In all of this, she failed to take Ness into account. Ness allowed her aunt to think and plan whatever she wished. She’d been growing quite adept at pulling the wool over her aunt’s eyes, and like many adolescent girls who think themselves omnipotent as a result of successfully running wild for a period of time with no one the wiser, she’d started to assume she’d be able to do so indefi nitely.
Naturally, she was wrong.
HOLLAND PARK SCHOOL is an anomaly. It stands in the midst of one of the most fashionable neighbourhoods of London: a leafy, redbrick and white stucco area of individual mansions, and blocks of costly flats and exorbitantly priced maisonettes. Yet the vast majority of its pupils trek in to the school from some of the most disreputable housing estates north of the Thames, making the populace of the immediate area decidedly white and the populace of the school a gamut skewed to the colours brown and black.
Joel Campbell would have had to be blind or not in possession of his wits to think he belonged in the immediate environs of Holland Park School. Once he discovered that there were two distinct routes from the number 52 bus to the comprehensive, he chose the one that exposed him least to the blank and uninviting glances of cashmere-garbed women walking their Yorkshire terriers and children being transported to schools out of the area by au pairs driving the family Range Rovers. This was the route that took him to the corner of Notting Hill Gate. From there, he made his way west by foot to Campden Hill Road rather than ride the bus any farther, resulting in a walk that would have taken him down several streets in which he belonged about as comfortably as a pork pie nestled next to beef Wellington. From the first day, he made this journey alone after leaving Toby at the gates to Middle Row School. Ness—cooperatively dressed in her drab grey uniform and carrying a rucksack on her back—went with them as far as Golborne Road. But there, she left her brothers to go on their way while she pocketed her bus money and went on hers.
She continued to say to Joel, “Better not grass, y’unnerstan? You do an’ I go af ’er you, blood.”
Joel continued to nod and watch her walk off. He wanted to tell her that there was no need for her to threaten him. He wouldn’t grass. When had he ever? First of all, she was his sister and even if she hadn’t been, he knew the most important rule of childhood and adolescence: no telling tales. So he and Ness operated on a strictly don’t ask/don’t tell policy. He had no idea what she was up to aside from playing truant, and she didn’t reveal any details to him.

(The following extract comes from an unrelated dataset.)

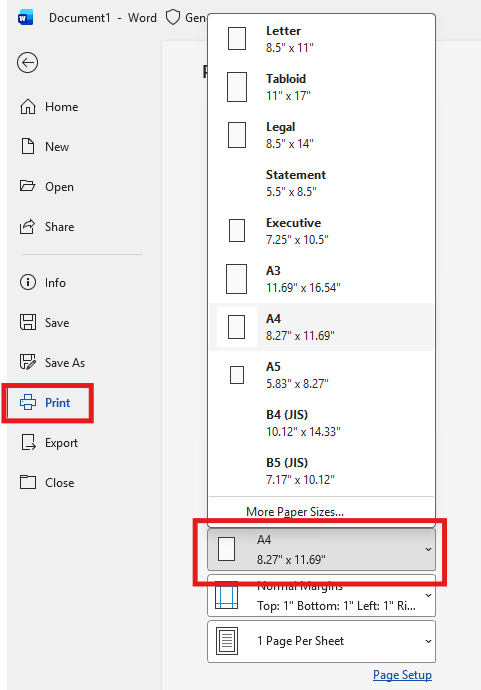Click More Paper Sizes option
This screenshot has width=481, height=690.
tap(295, 512)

He would have preferred her company, though, not only in fulfilling their assigned duty to Toby each morning and afternoon but also in having to navigate the experience of being the new kid at Holland Park School. For the school seemed to Joel to be a place fraught with dangers. There were the academic dangers of being seen as stupid rather than shy. There were the social dangers of having no friends. There were the physical dangers of his appearance, which, along with having no friends, could easily mark him as a target for bullying. Ness’s presence would have made the going easier for him, Joel decided. She would have fi tted in better than he. He could have ridden along on her coattails.

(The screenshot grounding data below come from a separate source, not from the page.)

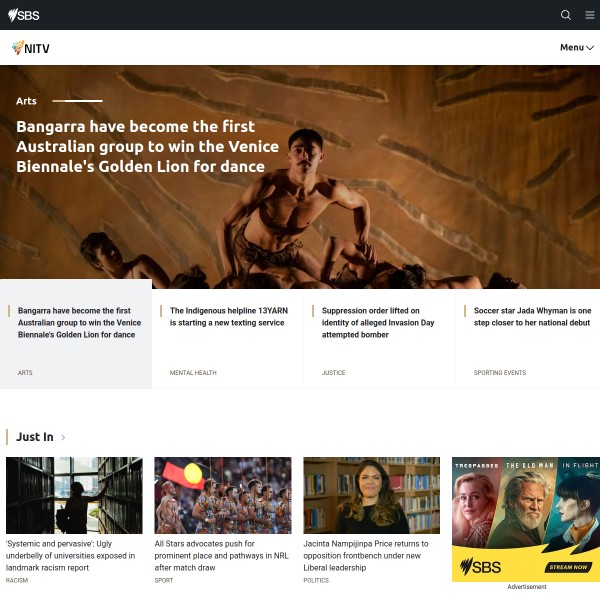600x600 pixels.
Task: Select the 13YARN helpline story card
Action: coord(228,339)
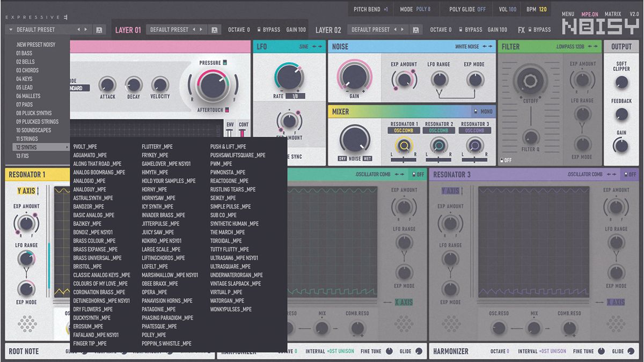The height and width of the screenshot is (362, 644).
Task: Toggle Bypass on Layer 01
Action: pos(266,29)
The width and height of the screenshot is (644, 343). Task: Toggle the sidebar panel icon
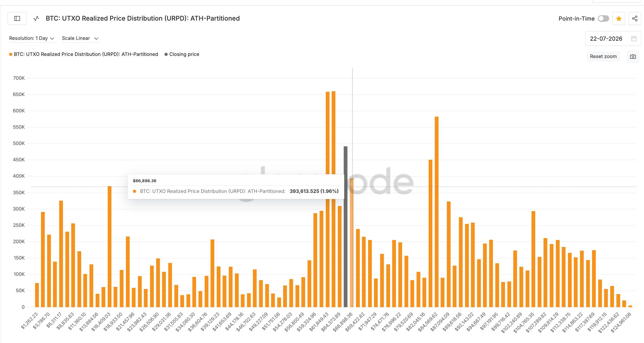17,18
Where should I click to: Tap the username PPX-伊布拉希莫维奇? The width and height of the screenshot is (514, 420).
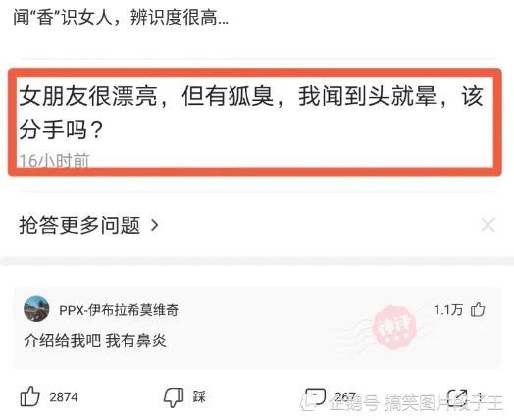click(119, 310)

No matter that Ness—as she was now and not as she had been in her childhood —would not have allowed this. The way Joel still saw his sister, if only periodically, made him feel her absence at school acutely. So he sought to be a fly on the wall, attracting the attention of neither pupils nor teachers. To his PSHE teacher’s hearty question of “How’re you getting on then, mate?” he always made the same reply. “S’okay.”
“Any troubles? Problems? Homework going all right?”
“S’okay, yeah.”
“Made any friends, yet?”
“’M doing all right.”
“Not being bullied by anyone, are you?”
A shake of the head, eyes directed to his feet.
“Because if you are, you report it to me at once. We don’t tolerate that nonsense here at Holland Park.” A long pause in which Joel finally looked up to see the teacher—he was called Mr. Eastbourne—intently assessing him. “Wouldn’t lie to me, would you, Joel?” Mr. Eastbourne said. “My job’s to make your job easier, you know. D’you know what your job is at Holland Park?”
Joel shook his head.
“Getting on,” Eastbourne said. “Getting ed-u-cated. You want that, don’t you? Because you have to want it in order to succeed.”
“Okay.” Joel wished only to be dismissed, free from scrutiny once more. If studying eighteen hours a day would have allowed him to become invisible to Mr. Eastbourne and to everyone else, he would have done that. He would have done anything.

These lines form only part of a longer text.